The last session I attended before hunger pangs set in was on the co-evolution of planetary atmospheres and climates — in this case, Mars and the Saturnian moon Titan. These researchers are trying to understand the evolution of greenhouse gas inventories over the past four billion years with far less evidence than is available to Earth scientists — bits of evidence like the escape rates of hydrogen and carbon dioxide into space and their present surface compositions.
Erik is a historian based at NASA's Jet Propulsion Laboratory in Pasadena, California.
Global warming is not new.
You might think from the amount of “climate science debate” that is given airtime in the U.S. media that it’s undiscovered territory. But it’s not. The science is very well established and goes back a long way. Global warming is not a new concept.

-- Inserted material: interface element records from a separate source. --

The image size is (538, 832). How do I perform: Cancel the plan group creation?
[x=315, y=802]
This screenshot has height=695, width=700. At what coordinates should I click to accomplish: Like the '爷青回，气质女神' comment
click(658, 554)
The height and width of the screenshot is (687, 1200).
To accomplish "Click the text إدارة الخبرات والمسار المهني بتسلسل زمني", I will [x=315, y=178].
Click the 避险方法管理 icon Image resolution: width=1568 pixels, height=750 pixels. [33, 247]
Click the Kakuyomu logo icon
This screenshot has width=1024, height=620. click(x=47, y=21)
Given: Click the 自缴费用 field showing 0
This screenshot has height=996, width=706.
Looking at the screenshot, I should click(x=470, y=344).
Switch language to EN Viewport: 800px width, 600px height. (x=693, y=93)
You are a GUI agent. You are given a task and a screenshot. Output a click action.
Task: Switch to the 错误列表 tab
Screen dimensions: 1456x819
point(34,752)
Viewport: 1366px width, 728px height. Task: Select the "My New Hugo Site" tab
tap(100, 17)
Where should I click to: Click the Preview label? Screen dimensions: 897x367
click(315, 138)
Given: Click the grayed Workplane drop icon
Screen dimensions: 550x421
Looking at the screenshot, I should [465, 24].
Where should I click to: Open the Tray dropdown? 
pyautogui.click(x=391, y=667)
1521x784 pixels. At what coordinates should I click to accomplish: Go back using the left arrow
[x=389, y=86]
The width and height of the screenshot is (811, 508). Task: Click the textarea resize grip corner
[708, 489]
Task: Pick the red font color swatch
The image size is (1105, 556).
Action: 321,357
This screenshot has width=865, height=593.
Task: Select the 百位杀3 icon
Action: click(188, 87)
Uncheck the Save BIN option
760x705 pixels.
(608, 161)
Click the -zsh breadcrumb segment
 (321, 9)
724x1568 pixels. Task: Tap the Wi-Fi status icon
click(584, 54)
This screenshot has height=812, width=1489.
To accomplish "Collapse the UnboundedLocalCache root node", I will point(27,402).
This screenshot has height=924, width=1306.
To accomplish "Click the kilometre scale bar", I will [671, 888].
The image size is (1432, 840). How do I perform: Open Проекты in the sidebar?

The Victorians knew about it. John Tyndall (born 1820) knew about it. So did Svante August Arrhenius. In April 1896, Arrhenius published a paper in the London, Edinburgh and Dublin Philosophical Magazine and Journal of Science entitled “On the influence of carbonic acid in the air upon the temperature of the ground.” (Arrhenius referred to carbon dioxide as “carbonic acid” in accordance with the convention of the time.)
Arrhenius’ paper was the first to quantify how carbon dioxide contributed to the greenhouse effect — carbon dioxide warms up the Earth by trapping heat near the surface, a bit like swaddling the planet in an extra blanket. Arrhenius was also the first to speculate about whether changes in the amount of carbon dioxide in the atmosphere have contributed to long-term variations in Earth’s climate. He later made the link between burning fossil fuels and global warming.
Another person who “knew” some time ago was Frank Capra. Graduating from Caltech in 1918, he went on to become a famous filmmaker responsible for “It’s a Wonderful Life” and other movies. But one that stands out, at least for nerds like me or people with an interest in climate change is “Meteora: The Unchained Goddess”, released in 1958:
Made for Bell Labs, this most awesome educational film speaks of “extremely dangerous questions”:
Dr. Frank C. Baxter: “Because with our present knowledge we have no idea what would happen. Even now, man may be unwittingly changing the world’s climate through the waste products of his civilization. Due to our release through factories and automobiles every year of more than six billion tons of carbon dioxide, which helps air absorb heat from the sun, our atmosphere seems to be getting warmer."
Richard Carlson: "This is bad?"
Dr. Frank C. Baxter: "Well, it's been calculated a few degrees rise in the Earth’s temperature would melt the polar ice caps. And if this happens, an inland sea would fill a good portion of the Mississippi valley. Tourists in glass bottom boats would be viewing the drowned towers of Miami through 150 feet of tropical water. For in weather, we’re not only dealing with forces of a far greater variety than even the atomic physicist encounters, but with life itself." In 1958, they knew about the effects of heating up the planet. In the 1800s they knew about it. Today, the biggest challenge facing climate scientists lies in predicting how much our climate will change in the future. It’s not a trivial task, given how complicated the climate system is — we can barely predict in detail more than a week’s worth of weather. We’re not viewing Miami through bottomed-glass boats yet, but we’re already beginning to see some of the predictions of global warming — melting sea and land ice, sea level rise, more extreme weather events, changes in rainfall and effects on plants and animals — be borne out.